Internet escupe vídeos de muerte a discreción y el genocidio a escala
industrial es cosa de un aquí y de un ahora.
No hay forma de
saber si escribir un poema después de Gaza constituye un acto de barbarie
porque Gaza se desangra día tras día en un presente infinito. Sabemos, eso sí,
que cada vez es más incómodo escribir sobre cualquier otro asunto sin que suene
banal e intrascedente, palabrería hueca de un lujo vulgar y casi ofensivo. Los
idiomas no bastan para explicar las estadísticas y las imágenes fluyen a tanta
velocidad que no tenemos tiempo siquiera para honrar con propiedad a cada una
de las víctimas. Por si fuera poco, ha cundido un sentimiento general de
impotencia, como si cubrir las calles o invocar la diplomacia fueran recursos
desesperados, las últimas brazadas de un ahogado.
Mientras tanto,
nuestros teléfonos arden con un barullo de novedades informativas. Una
excavadora abre una fosa en Rafah y transporta paladas de cadáveres envueltos
en plástico. Sobre la hierba de un estadio gazatí caminan prisioneros
semidesnudos con un aire de desamparo que evoca la degollina del Estadio
Nacional de Chile. El ministro de Defensa de Israel proclama que ha extendido
sus armas hacia Irán, Yemen, Siria, Líbano e Irak, y prolonga sus amenazas
sobre todos aquellos que se atrevan a poner en cuestión su doctrina de campo
quemado. Hay cónclaves internacionales que emiten declaraciones estériles y
salpicadas de sangre. El contador sigue contando.
Ahora es tentador
hacer apelaciones al futuro, creer que la historia juzgará con vehemencia a los
criminales y a los cómplices de los criminales. Podemos aguardar la sentencia
de las nuevas generaciones y mostrarles con todas sus mayúsculas los nombres
imperiales de aquellos que han blindado Israel en beneficio de la codicia
geopolítica. Sabemos de sobra que solo la esperanza nos sostiene, solo la
protesta nos consuela en esta larga narración que no comienza ningún 7 de
octubre sino que hunde sus fundamentos en más de siete décadas de limpieza
étnica, desplazamientos forzados, detenciones arbitrarias, cárceles inmundas,
impunidad y colonialismo.
El poeta Refaat
Alareer no podrá escribir después de Gaza porque murió el pasado 6 de diciembre
aplastado por las mismas bombas de Israel que mataron a otros seis miembros de
su familia.
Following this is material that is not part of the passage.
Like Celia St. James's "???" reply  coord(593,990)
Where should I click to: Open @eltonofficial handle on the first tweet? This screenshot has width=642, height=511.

Alareer no podrá escribir después de Gaza pero publicó en Gaza y
desde Gaza unos versos que ahora suenan más a demanda que a epitafio. "Si
tengo que morir, tú tienes que vivir para contar mi historia". Anders
tenía razón: ni Auschwitz ni Hiroshima ni Gaza son meros episodios del pasado
sino jalones de una aniquilación permanente, un espanto sin fin donde unos
matan, otros mueren y otros viven con el deber civil de seguir contándolo.